Question

A car is moving horizontally along a straight line with a uniform velocity of 25$m{s^{ - 1}}$. A projectile is to be ruled from this car in such a way that it will return to it after it has moved $100m$. the speed of projectile must be:
A. 10$m{s^{ - 1}}$
B. 20$m{s^{ - 1}}$
C. 15$m{s^{ - 1}}$
D. 25$m{s^{ - 1}}$

Answer 1

Hint:Use the formula of the time of flight of projectile and the concept of vertical and horizontal components of a projectile to obtain the correct answer. The time taken by the projectile to return to the car will be the same as the time in which the car has moved $100m$.

Complete step by step answer:
A body that is thrown with some initial horizontal velocity or having a component along horizontal and then allowed to move under the effect of gravity alone without being propelled by an engine or fuel is called a projectile. Let the projectile be thrown out of the car at point A and it returns to the car after it has moved 100m. The velocity of the car is 25 $m{s^{ - 1}}$and it is moving along a straight line so the time taken by the car to reach point B from point A can be calculated as follow
$
velocity = \dfrac{{displacement}}{{time}} \\
\Rightarrow time = \dfrac{{displacement}}{{velocity}} \\
\Rightarrow time = \dfrac{{100}}{{25}}
\Rightarrow time = 4\sec \\ $
This is the same time that is taken by the projectile to return to the car.
So the time of flight = 4 seconds or,
$
\dfrac{{2u\operatorname{Sin} \theta }}{g} = 4 \\
\Rightarrow u\operatorname{Sin} \theta = 2g \\ $
Taking $g = 10m{s^{ - 2}}$
We get, $u\operatorname{Sin} \theta = 20m{s^{ - 1}}$
This is the vertical component of the speed with which the projectile is thrown. So this is the speed with which the projectile is launched vertically. And it will return to the car with the same speed of $20m{s^{ - 1}}$.

Hence, option B is the correct answer.

Additional information:
The horizontal range is the maximum distance traveled by the projectile during its time of flight, it is given as, $R = \dfrac{{{u^2}\operatorname{Sin} 2\theta }}{g}$.
For the maximum horizontal range, the projectile should be thrown at an angle of 45° with the plain.
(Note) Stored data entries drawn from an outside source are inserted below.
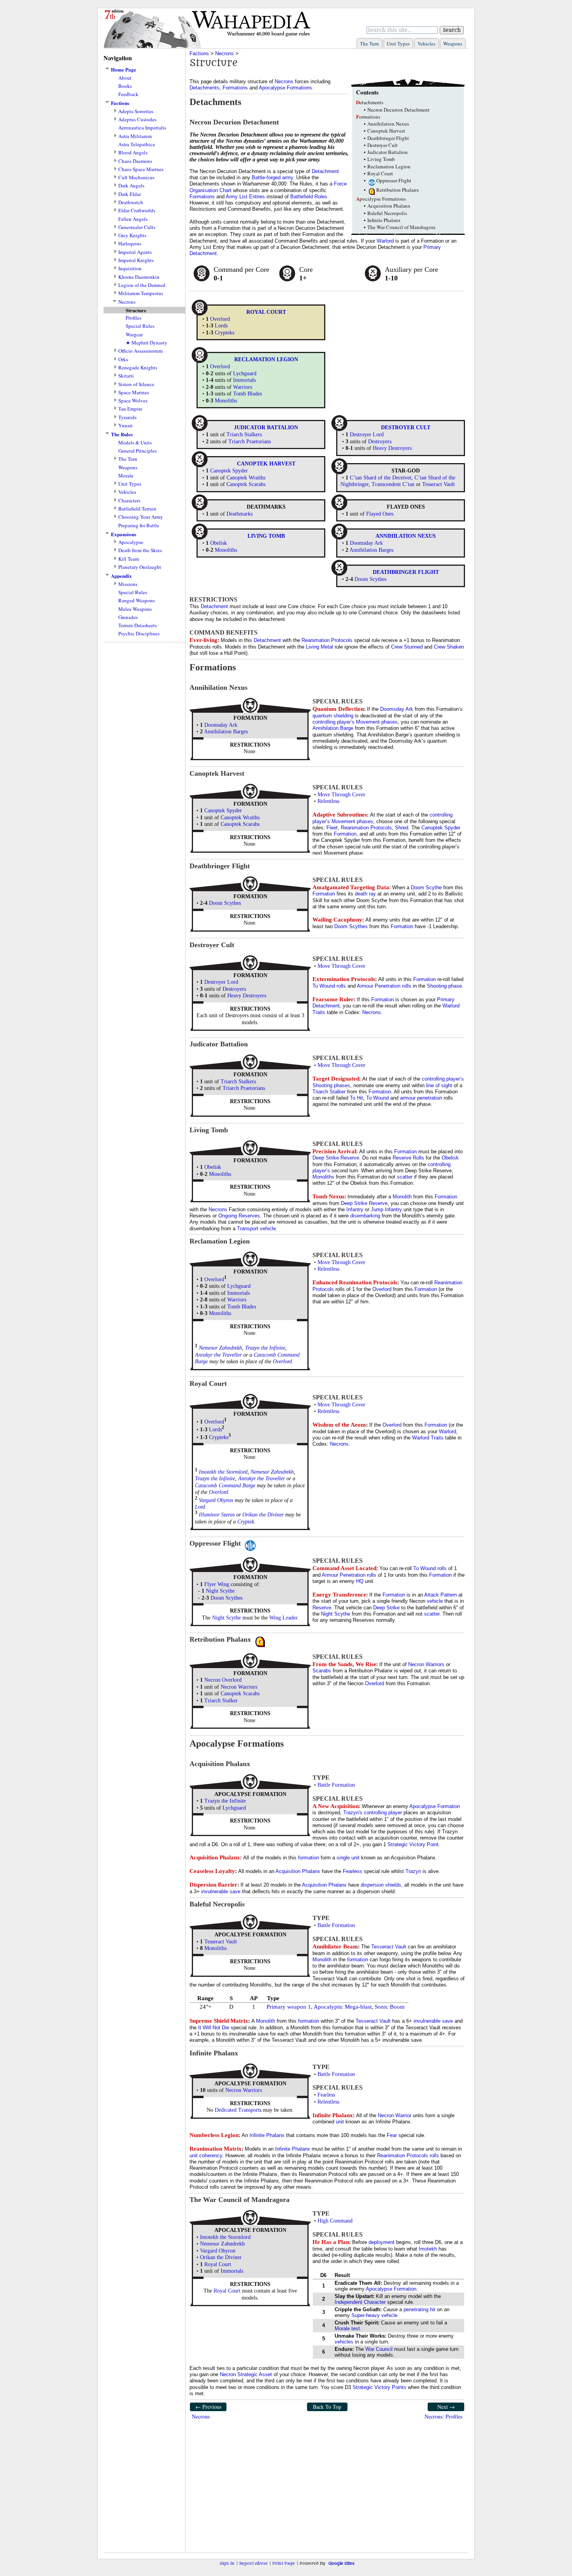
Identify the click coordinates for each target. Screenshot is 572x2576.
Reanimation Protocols (327, 640)
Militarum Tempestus (140, 293)
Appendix (121, 575)
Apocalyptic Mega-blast (343, 2007)
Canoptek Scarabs (245, 484)
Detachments (204, 88)
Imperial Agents (135, 252)
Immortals (244, 380)
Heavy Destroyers (392, 448)
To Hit (356, 1098)
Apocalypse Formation (434, 1806)
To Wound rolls (329, 986)
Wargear (134, 334)
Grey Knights (132, 235)
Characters (129, 500)
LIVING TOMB (266, 536)
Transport (247, 1228)
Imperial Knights (136, 260)
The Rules (122, 434)
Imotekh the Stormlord (223, 1472)
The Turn (369, 43)
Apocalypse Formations (285, 88)
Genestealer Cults (136, 227)
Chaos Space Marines (140, 169)
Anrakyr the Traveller (218, 1355)
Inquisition (130, 268)
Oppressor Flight (393, 180)
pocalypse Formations (381, 198)
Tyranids (127, 417)
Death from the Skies (140, 550)
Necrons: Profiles (443, 2416)
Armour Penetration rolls (384, 986)
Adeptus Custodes (137, 119)
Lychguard (244, 373)
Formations (235, 88)
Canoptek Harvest (386, 130)
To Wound (377, 1098)
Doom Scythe (426, 887)
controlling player (383, 1812)
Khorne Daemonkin (139, 277)
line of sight (439, 1085)
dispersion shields (381, 1885)
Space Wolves (132, 400)
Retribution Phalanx (397, 189)
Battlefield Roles (308, 196)
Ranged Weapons (136, 600)
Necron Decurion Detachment (398, 109)
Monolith (402, 1197)
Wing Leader (283, 1618)
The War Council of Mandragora (401, 227)
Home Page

Note:The value of g is taken as 10 instead of 9.8 to round off the answer. And air resistance is ignored in this answer. On breaking of a vector into its parts namely horizontal (x-axis) component and vertical (y-axis) component, these parts obtained are called its components. The horizontal component, uCosθ is supplied by the moving car and thus is equal to the velocity of the moving car, i.e. 25$m{s^{ - 1}}$.